About DAS (Distributed Atomspace), this file

https://wiki.opencog.org/wikihome/images/1/16/Distributed_Atom_Space_-_Requirements.pdf

reviews four potential use-cases in moderate detail.

It would be very interesting to understand what you think is the
shortest path to fulfilling the requirements outlined for these
use-cases, via creating policies that leverage the mechanisms you've
created using RocksDB.   I am being very literal here, I would love to
understand what your thinking is in this regard.

I understand there are some aspects of that document, like the
assumption of UUIDs, that you don't like, but I think the outline of
the use cases and the queries involved in them is basically
independent of any of these "questionable" assumptions.

I would also be interested to understand what if any are the key
differences between your approach and Figure 6 of

https://wiki.opencog.org/wikihome/images/f/fd/Distributed_Atom_Space_-_Architecture.pdf

It seems to me that the role played by the "Atom DB" in that Figure,
which is a key-value store, could potentially be fulfilled by your
RocksDB backing store.   But maybe I'm missing something.

Adam wrote:
>> The distributed use case would usually be when you have a compute cluster 
>> and you want to distribute data and tasks across its units - so for example 
>> you might have 100 machines there with a sharded AtomSpace and want to make 
>> a query such that all these shards get analysed and results pooled together 
>> in the end (a la MapReduce).
>> I do not know much about distributed computing myself but there would have 
>> to be some sort of orchestration process, ideally this would all be 
>> integrated with modern tools for cluster management like Kubernetes.

So in the distributed Atomspace architecture high level sketch linked
above, the sharding of the distributed Atomspace is packed into the
internals of the key-value store.     If you want to have a
distributed AI process that acts separately on each shard, that is
do-able but subtle-ish.   Suppose we have N machines, each of which
has on it

-- an AI process (e.g. say some PLN logical reasoning)

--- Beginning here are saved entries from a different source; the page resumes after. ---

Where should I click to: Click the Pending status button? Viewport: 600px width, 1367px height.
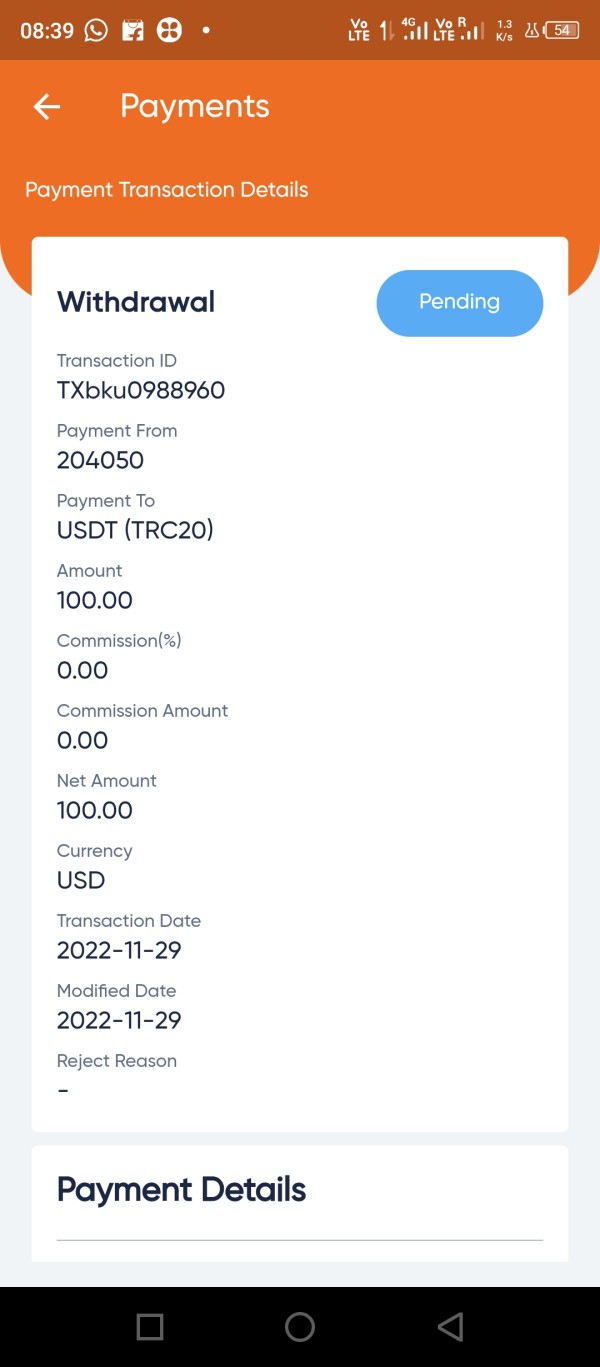(x=459, y=302)
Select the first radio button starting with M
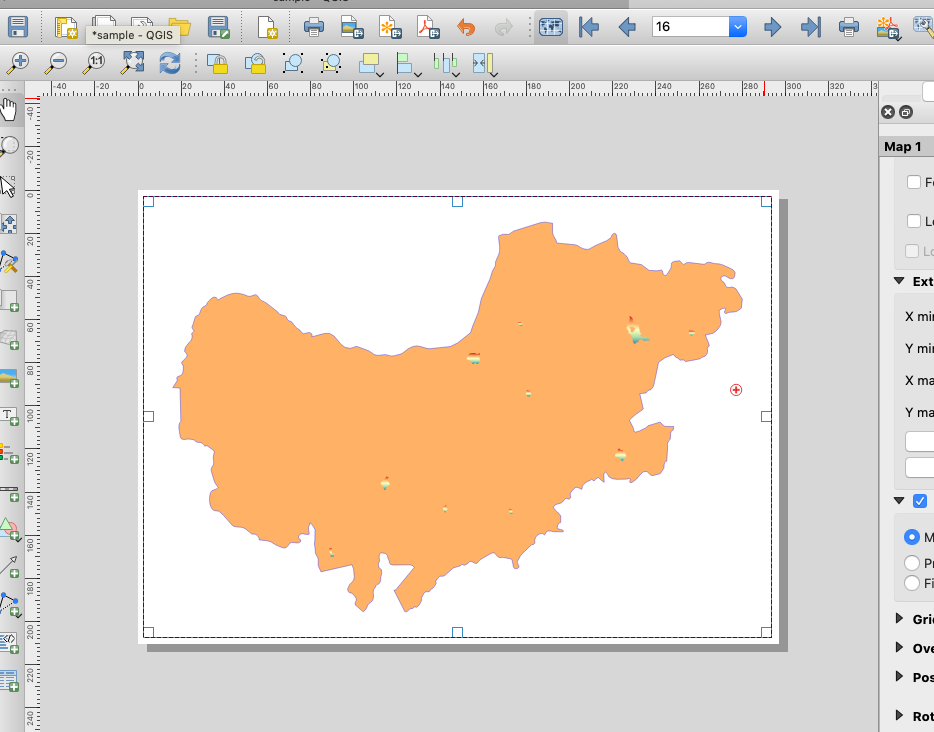The width and height of the screenshot is (934, 732). click(911, 537)
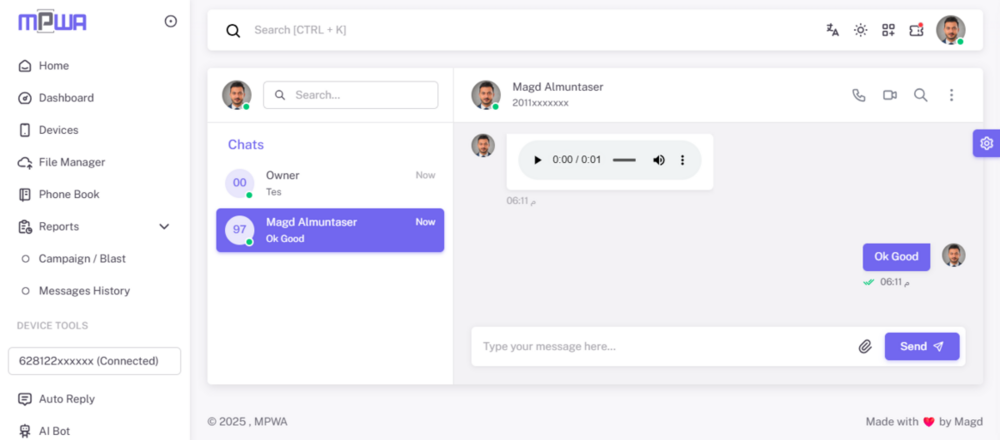Collapse the Reports menu chevron
This screenshot has width=1000, height=440.
coord(164,227)
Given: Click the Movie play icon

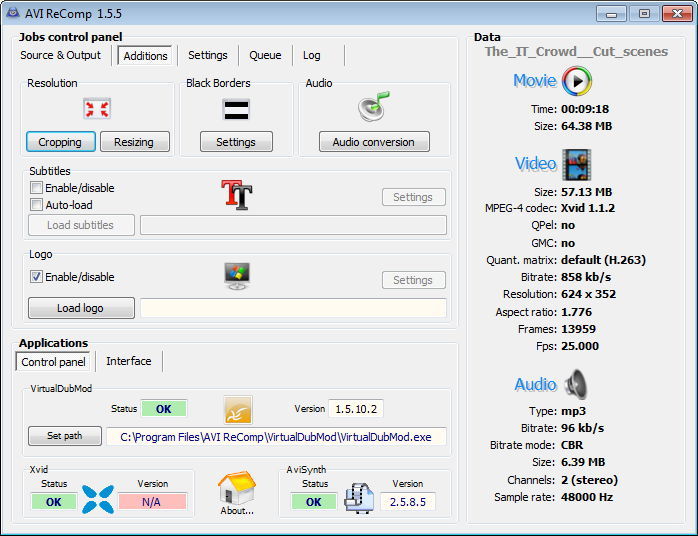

-- a local Atomspace (in RAM)

-- a piece of the distributed persistent Atomspace, say in RocksDB

Then of course the AI process on machine X can query the local
Atomspace specifically as it wishes.   If it wants to query the
persistent backing store, it can query RocksDB and it will get faster
response if the answer happens to be stored in the fragment of RocksDB
that is living on the same machine as it.   There will be some bias
toward the portion of the distributed RocksDB on machine X having
Atoms that relate to the Atoms in the local Atomspace on machine X ...
but this depends on the inner workings of RocksDB.   Or at least
that's how I'd think it would work, this is speculative...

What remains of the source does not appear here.